Plaintiff’s Discovery Responses — Certificate of Service (1/28/2026)
Plaintiff’s COS (filename reads “280128” but actual date is 1/28/2026). Certifies Plaintiff’s responses to BCSD’s first RFAs and RFPs. Plaintiff did respond to discovery without first seeking a protective order — mild tension with the earlier Reply brief arguing discovery is barred in ORA cases.
BCSD’s 1st Continuing Interrogatories — Certificate of Service (4/3/2026)
USCR 5.2 COS — BCSD serves First Continuing Interrogatories on 4/3/2026, 10 days before discovery closes. Since interrogatory responses are due in 30 days, they cannot be timely completed — this filing is the structural predicate for the discovery extension motion that followed.
BCSD’s Motion to Extend Discovery (4/13/2026)
BCSD moves on 4/13/2026 (the discovery cutoff day) to extend discovery ~90 days through 7/13/2026. Grounds: develop the FERPA “requester‑knowledge” PII theory; depose reporters Laura Corley and Casey Choung and non‑party sources; compel adequate responses after claimed deficient amended responses (3/19/2026); and develop the indispensable‑party argument. Implicit threat to reporter’s privilege under O.C.G.A. § 24‑5‑508. Paragraph 1 footnote shifts blame for case delay to the court’s non‑ruling on Rule Nisi — a subtle rhetorical move.
E. Partial Motion for Summary Judgment
Plaintiff’s Motion for Partial Summary Judgment — with Exhibits (3/10/2026)

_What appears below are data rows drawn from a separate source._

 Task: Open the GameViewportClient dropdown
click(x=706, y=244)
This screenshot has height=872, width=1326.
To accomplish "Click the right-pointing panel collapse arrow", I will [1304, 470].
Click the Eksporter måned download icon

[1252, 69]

The most important filing in the case. Plaintiff’s Motion for Partial Summary Judgment as to Defendant’s Sixth and Ninth Defenses, filed 3/10/2026 by Lucas W. Andrews (Stanton Law). 35 pages total (19‑page memorandum + two appended exhibits). Core holdings pressed:
- FERPA/IDEA protect only “education records” (20 U.S.C. § 1232g(a)(4)(A)). A dollar amount paid to settle a tort claim is not an education record — it does not “directly relate” to a student and does not concern “education.” Red & Black Publ’g v. Bd. of Regents, 262 Ga. 848 (1993) reads FERPA narrowly, holding that student records outside the core academic file are “not the type” of records FERPA is “intended to protect” (often shorthanded, though not in a direct quote from the opinion, as limiting FERPA to academic performance, financial aid, or scholastic probation).

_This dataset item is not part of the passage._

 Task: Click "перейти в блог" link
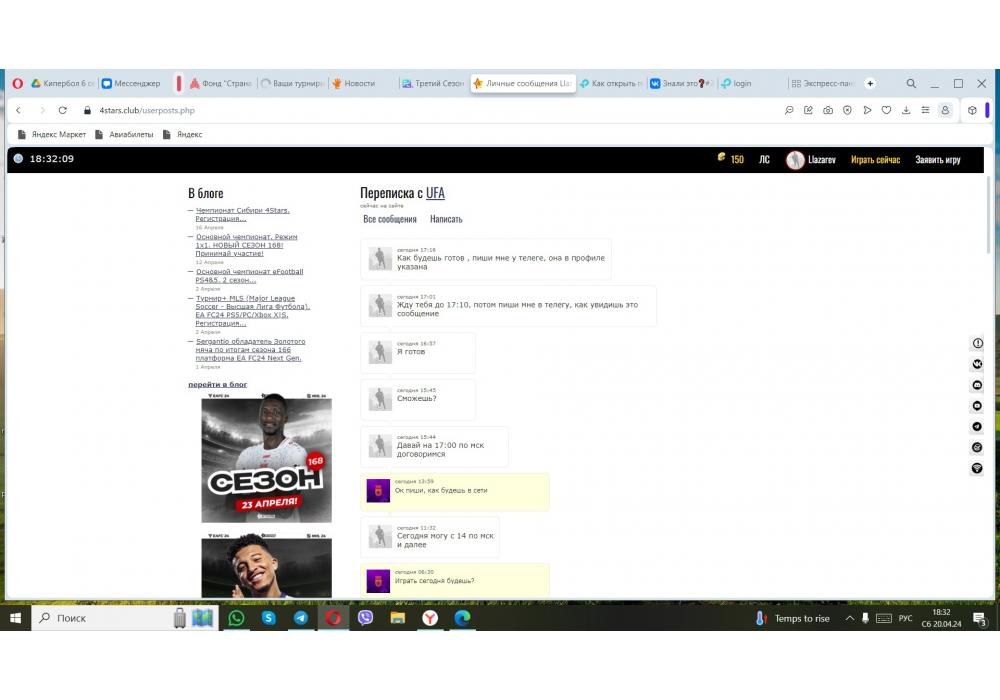[x=217, y=384]
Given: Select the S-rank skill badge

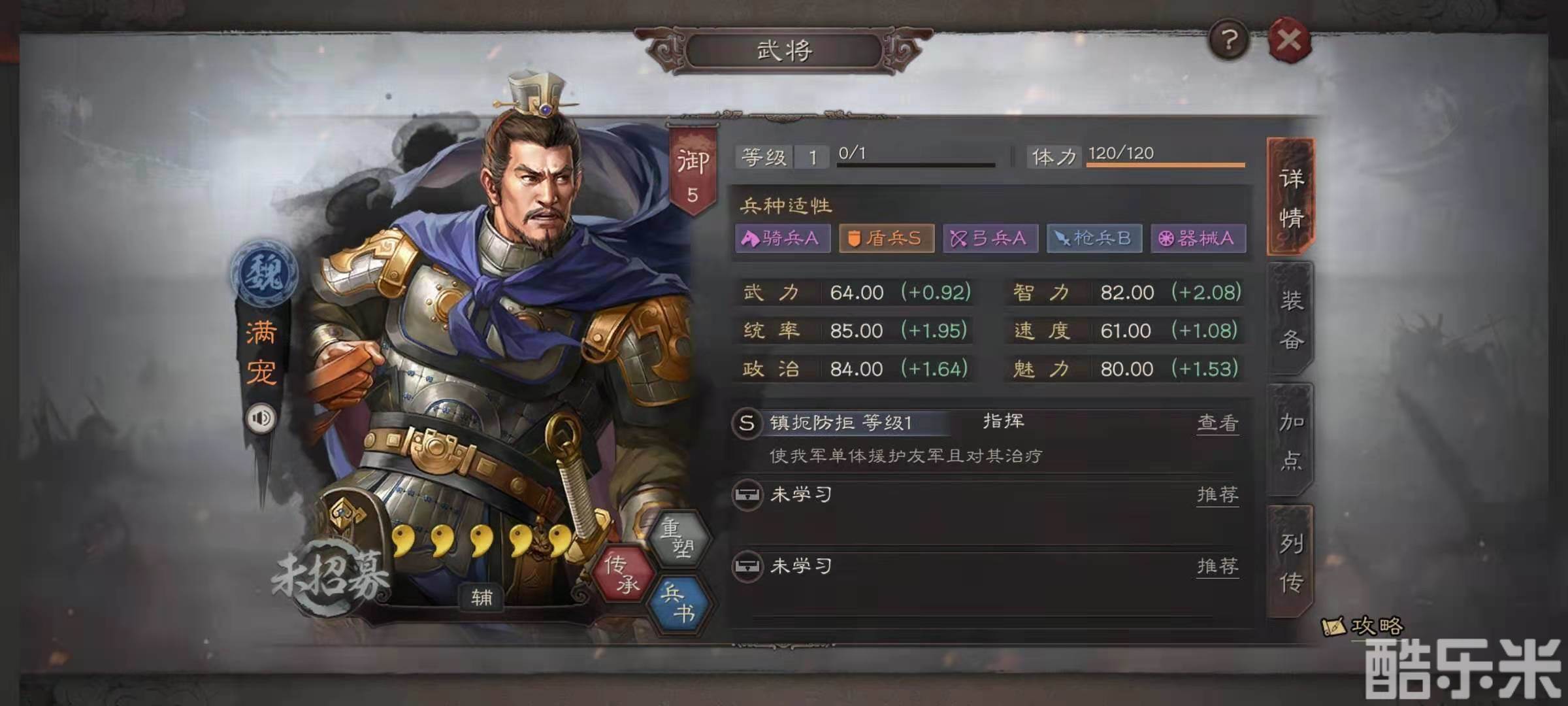Looking at the screenshot, I should click(x=746, y=423).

- Even if it were, 34 C.F.R. § 99.31(b)(1) permits release of de‑identified records.
- BCSD’s PII‑by‑identification theory fails because BCSD itself voluntarily published JH’s initials in public board minutes — “cannot take advantage of its own violation to evade its obligations” (K.L. v. Evesham Twp. Bd. of Educ., 423 N.J. Super. 337; The Fla. Star v. B.J.F., 491 U.S. 524 (1989)).
- If the records aren’t education records, the student/parents have no joinable interest (Ninth Defense collapses).
Relief sought: dismiss Sixth and Ninth Defenses; rule BCSD is an “agency” and the records are “public records” under the ORA. Exhibits: Ex. A = Herald Publishing Co. v. Coopersville Area Public Schools (Mich. Cir. Ct., 2010) full opinion ordering disclosure; Ex. B = Heller v. Safford USD (Ariz. Super. Ct., 2011) order. Authorities marshaled include Dahmer v. W. Ky. Univ., Wallace v. Cranbrook Educ. Cmty., Ellis v. Cleveland Mun. Sch. Dist., Bauer v. Kincaid, Poway USD v. Superior Ct.
Stipulation Extending MSJ Response Deadline (4/1/2026)
Joint stipulation extending BCSD’s response to Partial MSJ to 4/23/2026 — just six days before the hearing. Signals the parties expect oral argument to carry the load.
Notice of Hearing — Original and Reissued (4/14/2026)
Notice of Hearing (first signed 4/2/2026; reissued/re‑signed 4/14/2026). Sets the motions hearing for 4/29/2026 at 2:00 p.m., Courtroom E, before Judge Ken Smith. Standard “ripe for judgment” boilerplate warning.
Order Extending Discovery (4/14/2026)
Order Extending Discovery — signed 4/14/2026 by Judge Smith. Grants BCSD’s 4/13/2026 motion; discovery extended through 7/13/2026. Meaningful BCSD procedural win because it leaves discovery open past the MSJ hearing — a predicate for a Ga. CPA § 9‑11‑56(f) (Georgia Civil Practice Act) “not ripe” argument.
F. Research / Retrieval Artifacts (not filings)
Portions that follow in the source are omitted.